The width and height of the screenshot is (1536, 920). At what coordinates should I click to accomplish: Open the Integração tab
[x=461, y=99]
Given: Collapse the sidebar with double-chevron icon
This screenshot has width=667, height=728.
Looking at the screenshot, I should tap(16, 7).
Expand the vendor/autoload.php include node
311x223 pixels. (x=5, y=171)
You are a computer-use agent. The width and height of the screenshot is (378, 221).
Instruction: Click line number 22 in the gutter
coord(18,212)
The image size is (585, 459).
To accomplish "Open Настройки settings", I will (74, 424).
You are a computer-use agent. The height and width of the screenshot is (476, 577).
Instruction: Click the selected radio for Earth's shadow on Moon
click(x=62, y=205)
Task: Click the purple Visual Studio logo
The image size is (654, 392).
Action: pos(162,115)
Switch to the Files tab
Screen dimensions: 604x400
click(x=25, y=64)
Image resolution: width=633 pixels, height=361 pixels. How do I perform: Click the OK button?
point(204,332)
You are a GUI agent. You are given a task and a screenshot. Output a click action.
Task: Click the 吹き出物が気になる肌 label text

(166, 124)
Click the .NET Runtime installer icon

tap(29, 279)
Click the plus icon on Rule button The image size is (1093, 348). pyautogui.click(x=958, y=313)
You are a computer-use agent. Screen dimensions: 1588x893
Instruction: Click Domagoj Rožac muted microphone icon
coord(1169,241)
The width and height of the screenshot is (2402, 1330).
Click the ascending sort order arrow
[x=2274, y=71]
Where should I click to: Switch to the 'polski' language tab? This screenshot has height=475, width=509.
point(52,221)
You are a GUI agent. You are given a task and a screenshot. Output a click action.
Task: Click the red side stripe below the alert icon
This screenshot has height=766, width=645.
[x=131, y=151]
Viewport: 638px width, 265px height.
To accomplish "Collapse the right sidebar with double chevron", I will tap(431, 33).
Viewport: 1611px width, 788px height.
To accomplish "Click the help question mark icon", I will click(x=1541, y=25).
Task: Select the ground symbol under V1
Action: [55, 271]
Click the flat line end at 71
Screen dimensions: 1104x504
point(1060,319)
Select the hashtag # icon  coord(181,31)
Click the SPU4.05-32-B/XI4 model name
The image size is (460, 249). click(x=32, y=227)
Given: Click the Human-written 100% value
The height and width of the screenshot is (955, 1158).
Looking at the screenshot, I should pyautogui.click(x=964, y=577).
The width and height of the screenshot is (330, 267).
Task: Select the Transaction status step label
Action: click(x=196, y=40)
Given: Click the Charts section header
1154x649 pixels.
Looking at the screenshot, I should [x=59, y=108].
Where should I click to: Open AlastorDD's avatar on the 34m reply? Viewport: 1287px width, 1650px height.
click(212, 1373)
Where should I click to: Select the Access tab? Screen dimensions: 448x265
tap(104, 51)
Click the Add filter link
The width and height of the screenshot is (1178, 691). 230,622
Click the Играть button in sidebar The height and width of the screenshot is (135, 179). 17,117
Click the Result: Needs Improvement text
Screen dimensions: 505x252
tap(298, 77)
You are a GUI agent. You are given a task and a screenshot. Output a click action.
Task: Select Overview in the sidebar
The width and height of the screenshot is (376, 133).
----
**WHAT NEEDS TO BE DONE**
Please convert every line of the listing above into a JSON list of strings, one string per line, leaving out blank lines.

**FINAL RESULT**
[
  "The width and height of the screenshot is (1536, 920). At what coordinates should I click to accomplish: Open the Integração tab",
  "[x=461, y=99]",
  "Given: Collapse the sidebar with double-chevron icon",
  "This screenshot has width=667, height=728.",
  "Looking at the screenshot, I should tap(16, 7).",
  "Expand the vendor/autoload.php include node",
  "311x223 pixels. (x=5, y=171)",
  "You are a computer-use agent. The width and height of the screenshot is (378, 221).",
  "Instruction: Click line number 22 in the gutter",
  "coord(18,212)",
  "The image size is (585, 459).",
  "To accomplish \"Open Настройки settings\", I will (74, 424).",
  "You are a computer-use agent. The height and width of the screenshot is (476, 577).",
  "Instruction: Click the selected radio for Earth's shadow on Moon",
  "click(x=62, y=205)",
  "Task: Click the purple Visual Studio logo",
  "The image size is (654, 392).",
  "Action: pos(162,115)",
  "Switch to the Files tab",
  "Screen dimensions: 604x400",
  "click(x=25, y=64)",
  "Image resolution: width=633 pixels, height=361 pixels. How do I perform: Click the OK button?",
  "point(204,332)",
  "You are a GUI agent. You are given a task and a screenshot. Output a click action.",
  "Task: Click the 吹き出物が気になる肌 label text",
  "(166, 124)",
  "Click the .NET Runtime installer icon",
  "tap(29, 279)",
  "Click the plus icon on Rule button The image size is (1093, 348). pyautogui.click(x=958, y=313)",
  "You are a computer-use agent. Screen dimensions: 1588x893",
  "Instruction: Click Domagoj Rožac muted microphone icon",
  "coord(1169,241)",
  "The width and height of the screenshot is (2402, 1330).",
  "Click the ascending sort order arrow",
  "[x=2274, y=71]",
  "Where should I click to: Switch to the 'polski' language tab? This screenshot has height=475, width=509.",
  "point(52,221)",
  "You are a GUI agent. You are given a task and a screenshot. Output a click action.",
  "Task: Click the red side stripe below the alert icon",
  "This screenshot has height=766, width=645.",
  "[x=131, y=151]",
  "Viewport: 638px width, 265px height.",
  "To accomplish \"Collapse the right sidebar with double chevron\", I will tap(431, 33).",
  "Viewport: 1611px width, 788px height.",
  "To accomplish \"Click the help question mark icon\", I will click(x=1541, y=25).",
  "Task: Select the ground symbol under V1",
  "Action: [55, 271]",
  "Click the flat line end at 71",
  "Screen dimensions: 1104x504",
  "point(1060,319)",
  "Select the hashtag # icon  coord(181,31)",
  "Click the SPU4.05-32-B/XI4 model name",
  "The image size is (460, 249). click(x=32, y=227)",
  "Given: Click the Human-written 100% value",
  "The height and width of the screenshot is (955, 1158).",
  "Looking at the screenshot, I should pyautogui.click(x=964, y=577).",
  "The width and height of the screenshot is (330, 267).",
  "Task: Select the Transaction status step label",
  "Action: click(x=196, y=40)",
  "Given: Click the Charts section header",
  "1154x649 pixels.",
  "Looking at the screenshot, I should [x=59, y=108].",
  "Where should I click to: Open AlastorDD's avatar on the 34m reply? Viewport: 1287px width, 1650px height.",
  "click(212, 1373)",
  "Where should I click to: Select the Access tab? Screen dimensions: 448x265",
  "tap(104, 51)",
  "Click the Add filter link",
  "The width and height of the screenshot is (1178, 691). 230,622",
  "Click the Играть button in sidebar The height and width of the screenshot is (135, 179). 17,117",
  "Click the Result: Needs Improvement text",
  "Screen dimensions: 505x252",
  "tap(298, 77)",
  "You are a GUI agent. You are given a task and a screenshot. Output a click action.",
  "Task: Select Overview in the sidebar",
  "The width and height of the screenshot is (376, 133)."
]